Revenant lentement au présent, à son interlocuteur du moment en songeant qu'il la fatiguait un peu. Trop, il était trop. Les grands discours sur l'art, teinté de religieux, les colères grandiloquentes sur les injustices sociales, les flammes qui le consumaient, les rêves réalisés et en cours de route. Elle savait, du fond de son âme que désormais elle faisait partie des rêves en cours. Sans fausse modestie, elle avait reconnu le sens de la question. Clair comme un soleil dans une matinée estivale. Dans les ombres de la nuit il avait poussé un cri de douleur, pour elle. Parce qu'elle n'était pas mère encore. Il avait ajouté dans un éclat de jeunesse : « Je suis certain que tu serais une excellente mère. Je sais que beaucoup d'enfants dans le monde seraient choyés de t'avoir pour maman. »

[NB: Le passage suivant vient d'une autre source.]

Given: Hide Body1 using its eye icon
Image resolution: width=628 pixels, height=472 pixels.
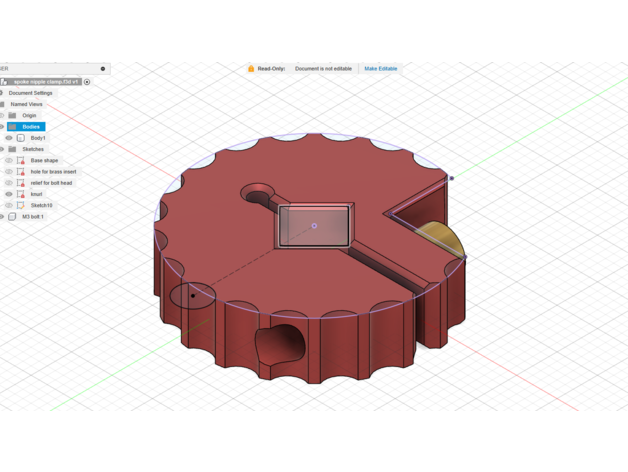Looking at the screenshot, I should pos(9,138).
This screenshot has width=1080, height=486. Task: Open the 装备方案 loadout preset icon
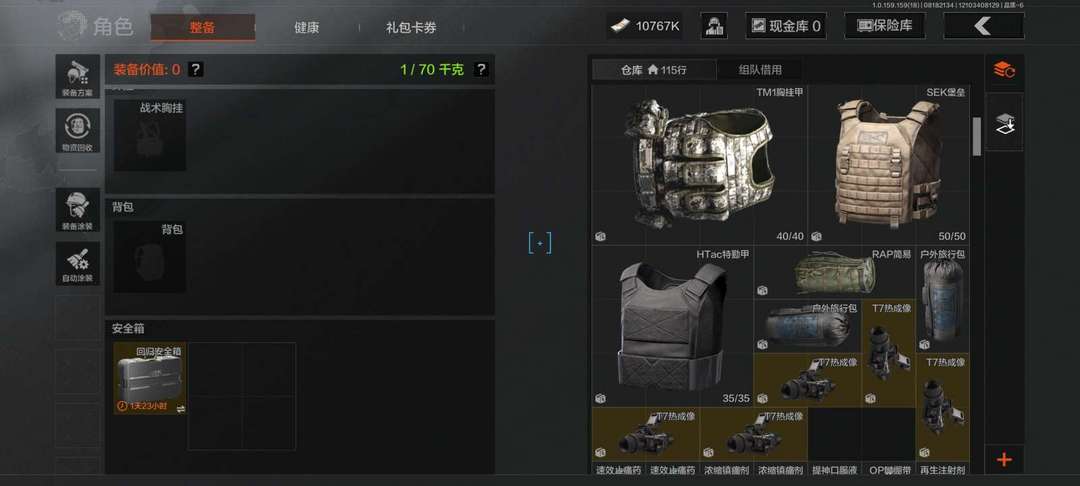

Elle lui avait lancé un regard oblique, sans rien dire d'autre que merci. Posant sur son existence un nouveau regard, sur cette nuit d'automne, trop froide pour la saison une pensée amusée. Il y a des plages sur lesquelles on s'échoue abruptement, laissant les ruines de nos rêves s'étioler sur les rives rocailleuses d'événements que l'on ne peut pas contrôler. Parfois aussi, il y a des plages qui s'ouvrent sous nos pas comme des espérances d'avenir. Sans les savoir, nos gestes et nos paroles nous guident tout droit vers ces quais qui permettent de prendre un nouveau départ.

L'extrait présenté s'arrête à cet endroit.